ИЗБРАННЫЙ ТЕКСТ:
......
Надобно при этом заметить, что вопрос о цели и значении жизни занимал многих философов до Толстого и, несмотря на мнение Нордау, еще часто будет служить предметом размышления, отнюдь не является симптомом вырождения.
В своих этических исследованиях Толстой особенно интересовался современным браком. «Крейцерова соната», в которой он развивает свои воззрения относительно этого пункта, быстро распространилась по всему миру и дала повод к ожесточенным спорам и крупным недоразумениям. Из этого сочинения пришлось заключить (и это действительно было сделано), что нравственное учение Толстого сводится к уничтожению человеческого рода путем полного полового воздержания. На основе этого воззрения некоторые заподозрили Толстого в половой психопатии, каковою и объяснили его странное учение. В виду таких недоразумений Толстой счел нужным написать свое «Послесловие», в котором объясняет, какую цель он имел в виду своею «Крейцеровой сонатой».
......
ЗАДАНИЯ К ВЫПОЛНЕНИЮ:
1) Определите, согласуются ли с текстом о Толстом утверждения (а), (б), (в). Для каждого дайте ответ «да» или «нет» и приведите точную цитату из текста, которая это решает. (а) «Крейцерова соната» быстро распространилась по всему миру. (б) Вопрос о цели и значении жизни впервые поставил Толстой. (в) Некоторые заподозрили Толстого в половой психопатии.
2) Подхватите текст о Толстом и продолжите его после последнего предложения.

[Сохранённые записи данных]
......
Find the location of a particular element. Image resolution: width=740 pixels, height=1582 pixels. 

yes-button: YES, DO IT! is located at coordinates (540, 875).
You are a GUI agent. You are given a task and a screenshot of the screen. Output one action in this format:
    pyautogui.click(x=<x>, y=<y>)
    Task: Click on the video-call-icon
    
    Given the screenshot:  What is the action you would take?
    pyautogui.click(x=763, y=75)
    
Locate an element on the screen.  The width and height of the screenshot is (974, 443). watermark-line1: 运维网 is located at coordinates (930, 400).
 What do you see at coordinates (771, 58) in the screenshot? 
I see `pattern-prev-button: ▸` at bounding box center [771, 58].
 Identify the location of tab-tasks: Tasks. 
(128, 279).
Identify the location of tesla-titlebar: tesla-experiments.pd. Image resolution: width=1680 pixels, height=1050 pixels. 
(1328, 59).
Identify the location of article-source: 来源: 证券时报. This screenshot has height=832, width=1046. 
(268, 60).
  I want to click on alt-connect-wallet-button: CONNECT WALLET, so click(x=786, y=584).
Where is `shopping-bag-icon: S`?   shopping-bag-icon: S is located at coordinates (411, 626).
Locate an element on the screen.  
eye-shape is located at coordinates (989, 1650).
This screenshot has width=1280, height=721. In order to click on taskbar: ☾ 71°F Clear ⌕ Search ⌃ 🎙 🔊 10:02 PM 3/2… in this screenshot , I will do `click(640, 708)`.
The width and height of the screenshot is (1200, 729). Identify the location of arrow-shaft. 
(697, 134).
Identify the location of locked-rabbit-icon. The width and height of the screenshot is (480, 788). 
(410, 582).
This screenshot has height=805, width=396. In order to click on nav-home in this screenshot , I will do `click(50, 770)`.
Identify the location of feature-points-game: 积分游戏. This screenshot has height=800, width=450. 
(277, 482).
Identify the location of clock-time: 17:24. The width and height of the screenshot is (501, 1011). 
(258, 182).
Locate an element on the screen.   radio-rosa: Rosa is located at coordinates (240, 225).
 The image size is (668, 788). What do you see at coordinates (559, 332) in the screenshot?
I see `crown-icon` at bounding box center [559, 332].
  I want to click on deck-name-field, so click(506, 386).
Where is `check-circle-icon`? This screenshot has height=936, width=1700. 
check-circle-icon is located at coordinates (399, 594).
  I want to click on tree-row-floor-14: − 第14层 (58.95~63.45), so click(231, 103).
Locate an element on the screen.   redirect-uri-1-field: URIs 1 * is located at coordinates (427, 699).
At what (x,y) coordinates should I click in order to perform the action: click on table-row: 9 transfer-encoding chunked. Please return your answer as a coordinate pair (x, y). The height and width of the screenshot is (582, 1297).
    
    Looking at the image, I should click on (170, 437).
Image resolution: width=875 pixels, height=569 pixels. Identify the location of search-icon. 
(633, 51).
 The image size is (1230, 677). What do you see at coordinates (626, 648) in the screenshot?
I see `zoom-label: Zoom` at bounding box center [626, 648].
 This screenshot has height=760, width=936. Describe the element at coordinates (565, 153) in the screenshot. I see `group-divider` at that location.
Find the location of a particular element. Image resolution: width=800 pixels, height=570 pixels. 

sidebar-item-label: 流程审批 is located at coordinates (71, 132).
......
ПОЛУЧЕННЫЕ ОТВЕТЫ:
1)
(а) Да: «быстро распространилась по всему миру».
(б) Нет: «вопрос о цели и значении жизни занимал многих философов до Толстого».
(в) Да: «некоторые заподозрили Толстого в половой психопатии».

2)
Рассмотрев подробно брачное и внебрачное половое сношение в его санитарных и социальных отношениях, Толстой устанавливает идеалом, к которому должно стремиться, – абсолютную воздержанность, полное целомудрие. На замечание, что при осуществлении этого идеала человеческий род перестал бы существовать, он отвечает: «Но, не говоря уже о том, уничтожение рода человеческого не есть понятие новое для людей нашего мира, а есть для религиозных людей догмат веры, для научных же людей неизбежный вывод наблюдений об охлаждении солнца, – в выражении этом есть большое, распространенное и старое недоразумение. Говорят: «Если люди достигнут идеала полного целомудрия, то они уничтожатся, и потому идеал этот не верен». Но те, которые говорят так, умышленно или неумышленно смешивают две разнородные вещи – правило-предписание и идеал.
Целомудрие не есть правило или предписание, а идеал, или скорее – одно из условий его. А идеал только тогда идеал, когда осуществление его возможно только в идее, в мысли, когда он представляется достижимым только в бесконечности, и когда поэтому возможность приближения к нему – бесконечна. Если бы идеал не только мог быть достигнут, но мы могли бы представить себе его осуществление, он перестал бы быть идеалом».
Судя по этому объяснению, Толстой борется только с половой безнравственностью, и как в этом, так и в остальных его нравственных учениях нет ничего нового.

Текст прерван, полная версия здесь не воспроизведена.